[KUTIPAN DOKUMEN]
Rabu, 16 Januari 2008

Buku, Perpustakaan dan Kita

“Bacalah dengan nama Tuhanmu yang menciptakan. Dia telah menciptakan manusia
dari segumpal darah. Bacalah, dan Tuhan-Mulah yang maha Mulia. Yang mengajar
manusia dengan pena. Dia mengajarkan manusia apa yang tidak diketahuinya.”
(Surah Al ‘Alaq, 96:1-5)

Inilah wahyu pertama Tuhan kepada Nabi Muhammad SAW yakni *Iqro!*(Bacalah!). Tersirat bahwa aktivitas membaca adalah hajat manusia sepanjang zaman. Hajat yang mesti dipenuhi dengan memadai demi keparipurnaan manusia sebagai *khalifah fil ardh* (pemimpin di muka bumi). Tak heran bila para pemimpin dunia maupun tokoh-tokoh terkemuka yang kita kenal adalah orang-orang yang gemar membaca. Misalnya, Bung Hatta, yang ketika diasingkan ke Pulau Banda tak lupa membawa serta satu lemari besar buku-bukunya.Abraham Maslow, sang psikolog Amerika yang menggagas teori hirarki
Kebutuhan adalah anak yang besar di perpustakaan semasa kecilnya karena ia
Dikucilkan dari pergaulan karena tampangnya yang tidak keren. Namun, amat disayangkan budaya baca bangsa Indonesia secara umum belum setara dengan kegemaran masyarakatnya nonton dan *ngobrol*. Terlepas dari besarnya pajak buku dan variatifnya acara TV minat baca masyarakat memang relatif menyedihkan. Membludagnya pengunjung pameran buku dalam sebuah *event* tertentu mungkin sebuah pengecualian. Tetapi dalam keseharian budaya * ngobrol* masih sangat dominan. Sangat jarang, misalnya, di tempat-tempat
umum kita jumpai orang duduk membaca sambil menunggu kereta atau bus.

[TUGAS LATIHAN]
A: Tolong salin persis bagian kutipan dokumen dari "Rabu, 16 Januari" sampai "Al ‘Alaq, 96:1-5)".
B: Menurut kutipan dokumen, apa yang dibawa Bung Hatta ketika diasingkan ke Pulau Banda?

[CUPLIKAN DATA]
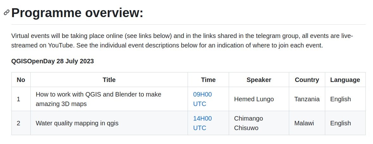Image resolution: width=373 pixels, height=144 pixels.
Task: Click the Tanzania country cell
Action: pos(307,99)
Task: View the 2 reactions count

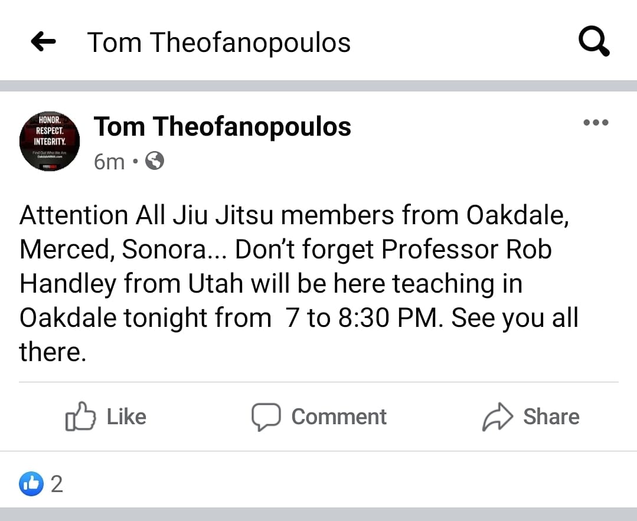Action: click(57, 484)
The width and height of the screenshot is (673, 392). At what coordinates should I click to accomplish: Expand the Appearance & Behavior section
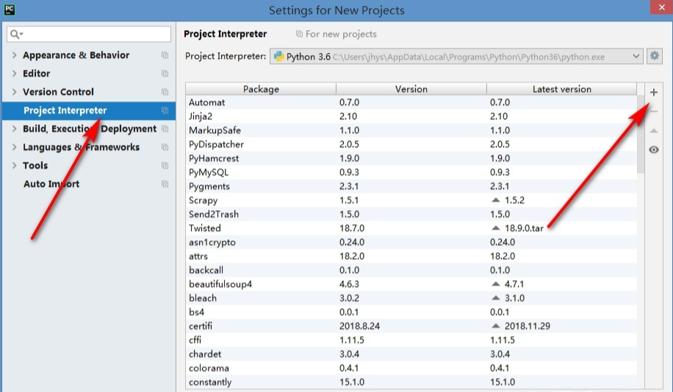pos(14,55)
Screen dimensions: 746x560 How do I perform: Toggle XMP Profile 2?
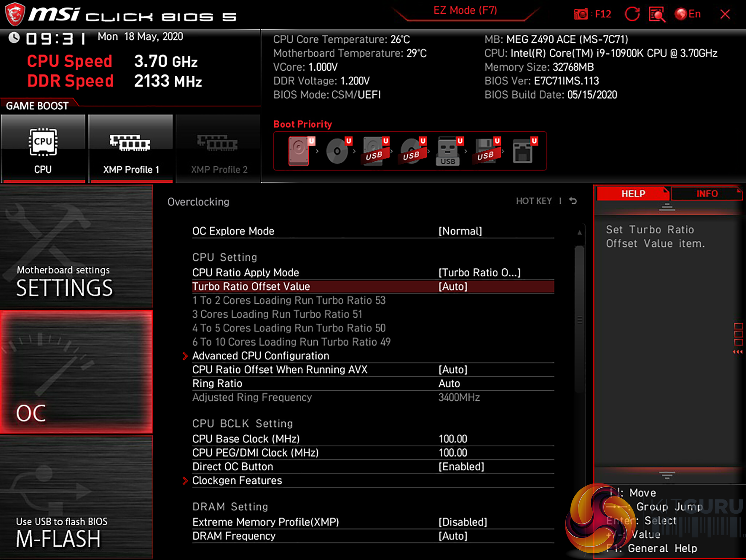pyautogui.click(x=218, y=149)

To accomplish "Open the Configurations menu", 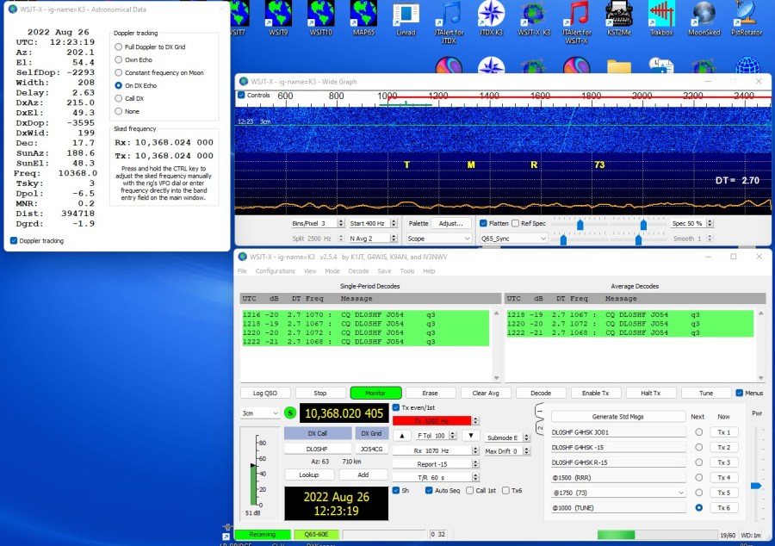I will coord(275,270).
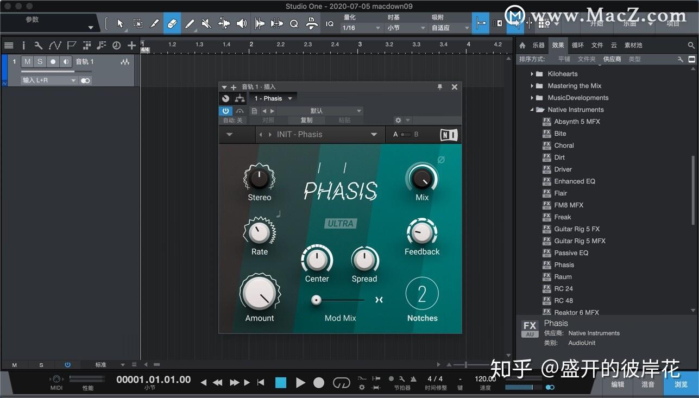The height and width of the screenshot is (398, 699).
Task: Select the Arrow selection tool
Action: click(121, 23)
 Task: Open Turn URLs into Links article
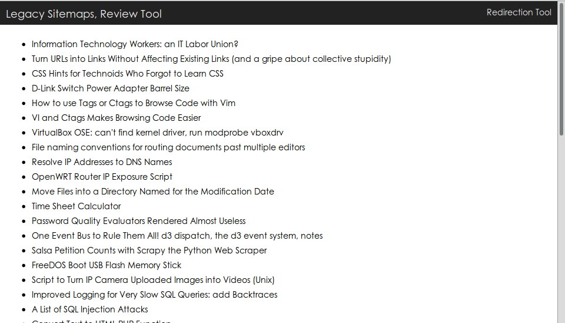tap(211, 59)
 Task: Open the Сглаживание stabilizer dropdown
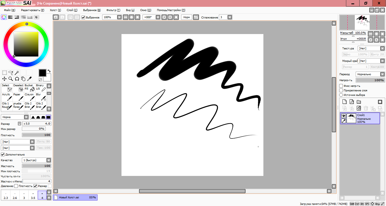(x=230, y=17)
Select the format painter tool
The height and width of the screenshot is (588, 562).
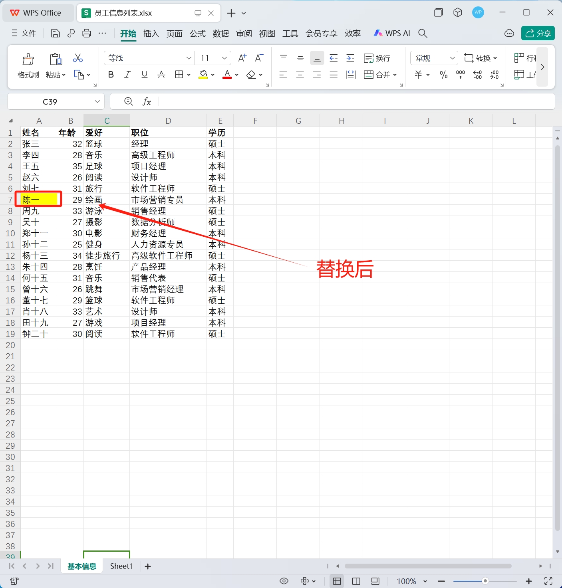pos(28,65)
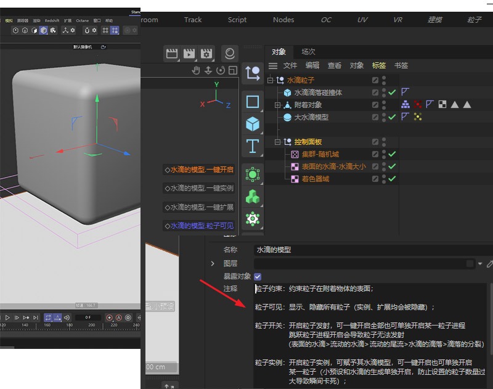This screenshot has width=493, height=389.
Task: Select the cube primitive icon
Action: click(253, 123)
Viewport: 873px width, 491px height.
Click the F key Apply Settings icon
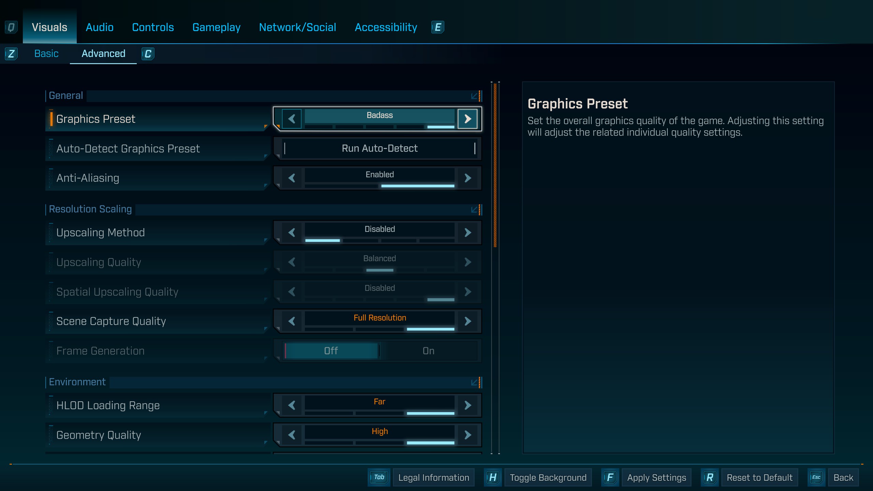tap(610, 477)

[JAWABAN PER TUGAS]
A:
Rabu, 16 Januari 2008

Buku, Perpustakaan dan Kita

“Bacalah dengan nama Tuhanmu yang menciptakan. Dia telah menciptakan manusia
dari segumpal darah. Bacalah, dan Tuhan-Mulah yang maha Mulia. Yang mengajar
manusia dengan pena. Dia mengajarkan manusia apa yang tidak diketahuinya.”
(Surah Al ‘Alaq, 96:1-5)

B: Satu lemari besar berisi buku-bukunya.